● Task to carry out: Your response should be every line of the data, written out exactly.

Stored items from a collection
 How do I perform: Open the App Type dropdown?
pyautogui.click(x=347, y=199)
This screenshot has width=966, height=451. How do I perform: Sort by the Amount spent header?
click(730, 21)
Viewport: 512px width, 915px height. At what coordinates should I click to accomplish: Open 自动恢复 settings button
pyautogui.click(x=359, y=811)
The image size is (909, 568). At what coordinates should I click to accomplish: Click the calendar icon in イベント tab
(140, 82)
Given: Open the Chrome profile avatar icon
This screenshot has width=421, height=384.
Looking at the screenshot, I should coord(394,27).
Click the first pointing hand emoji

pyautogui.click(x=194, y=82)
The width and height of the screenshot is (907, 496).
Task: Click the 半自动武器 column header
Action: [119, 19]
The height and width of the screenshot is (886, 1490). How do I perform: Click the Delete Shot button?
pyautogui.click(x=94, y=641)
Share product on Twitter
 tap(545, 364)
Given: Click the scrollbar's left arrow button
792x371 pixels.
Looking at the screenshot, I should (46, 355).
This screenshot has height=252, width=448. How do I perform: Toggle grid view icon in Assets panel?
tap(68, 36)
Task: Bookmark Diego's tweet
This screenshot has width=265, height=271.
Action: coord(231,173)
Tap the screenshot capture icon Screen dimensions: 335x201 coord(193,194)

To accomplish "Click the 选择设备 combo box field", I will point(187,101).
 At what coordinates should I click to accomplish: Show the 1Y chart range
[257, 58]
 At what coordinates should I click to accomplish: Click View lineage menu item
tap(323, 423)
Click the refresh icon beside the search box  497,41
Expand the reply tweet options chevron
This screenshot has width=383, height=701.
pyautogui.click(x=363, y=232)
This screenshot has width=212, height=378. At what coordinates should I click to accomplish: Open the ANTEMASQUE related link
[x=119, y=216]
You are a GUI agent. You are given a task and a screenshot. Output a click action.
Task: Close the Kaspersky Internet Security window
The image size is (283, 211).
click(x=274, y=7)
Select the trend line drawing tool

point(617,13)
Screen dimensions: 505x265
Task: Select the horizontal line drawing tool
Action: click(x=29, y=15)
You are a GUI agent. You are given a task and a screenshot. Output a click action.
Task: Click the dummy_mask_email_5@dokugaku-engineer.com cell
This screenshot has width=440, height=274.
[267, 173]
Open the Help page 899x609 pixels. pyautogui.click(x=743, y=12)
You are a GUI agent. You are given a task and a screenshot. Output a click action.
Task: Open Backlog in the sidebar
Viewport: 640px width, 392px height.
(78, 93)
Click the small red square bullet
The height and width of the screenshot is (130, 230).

● Exercise output:
 How do I perform: Open the App Type dropdown?
pyautogui.click(x=347, y=199)
This screenshot has width=966, height=451. How do I perform: Sort by the Amount spent header?
click(730, 21)
Viewport: 512px width, 915px height. At what coordinates should I click to accomplish: Open 自动恢复 settings button
pyautogui.click(x=359, y=811)
The image size is (909, 568). At what coordinates should I click to accomplish: Click the calendar icon in イベント tab
(140, 82)
Given: Open the Chrome profile avatar icon
This screenshot has width=421, height=384.
Looking at the screenshot, I should coord(394,27).
Click the first pointing hand emoji

pyautogui.click(x=194, y=82)
The width and height of the screenshot is (907, 496).
Task: Click the 半自动武器 column header
Action: [119, 19]
The height and width of the screenshot is (886, 1490). How do I perform: Click the Delete Shot button?
pyautogui.click(x=94, y=641)
Share product on Twitter
 tap(545, 364)
Given: Click the scrollbar's left arrow button
792x371 pixels.
Looking at the screenshot, I should (46, 355).
This screenshot has height=252, width=448. How do I perform: Toggle grid view icon in Assets panel?
tap(68, 36)
Task: Bookmark Diego's tweet
This screenshot has width=265, height=271.
Action: coord(231,173)
Tap the screenshot capture icon Screen dimensions: 335x201 coord(193,194)

To accomplish "Click the 选择设备 combo box field", I will point(187,101).
 At what coordinates should I click to accomplish: Show the 1Y chart range
[257, 58]
 At what coordinates should I click to accomplish: Click View lineage menu item
tap(323, 423)
Click the refresh icon beside the search box  497,41
Expand the reply tweet options chevron
This screenshot has width=383, height=701.
pyautogui.click(x=363, y=232)
This screenshot has width=212, height=378. At what coordinates should I click to accomplish: Open the ANTEMASQUE related link
[x=119, y=216]
You are a GUI agent. You are given a task and a screenshot. Output a click action.
Task: Close the Kaspersky Internet Security window
The image size is (283, 211).
click(x=274, y=7)
Select the trend line drawing tool

point(617,13)
Screen dimensions: 505x265
Task: Select the horizontal line drawing tool
Action: click(x=29, y=15)
You are a GUI agent. You are given a task and a screenshot. Output a click action.
Task: Click the dummy_mask_email_5@dokugaku-engineer.com cell
This screenshot has width=440, height=274.
[267, 173]
Open the Help page 899x609 pixels. pyautogui.click(x=743, y=12)
You are a GUI agent. You are given a task and a screenshot. Output a click action.
Task: Open Backlog in the sidebar
Viewport: 640px width, 392px height.
(78, 93)
Click the small red square bullet
The height and width of the screenshot is (130, 230).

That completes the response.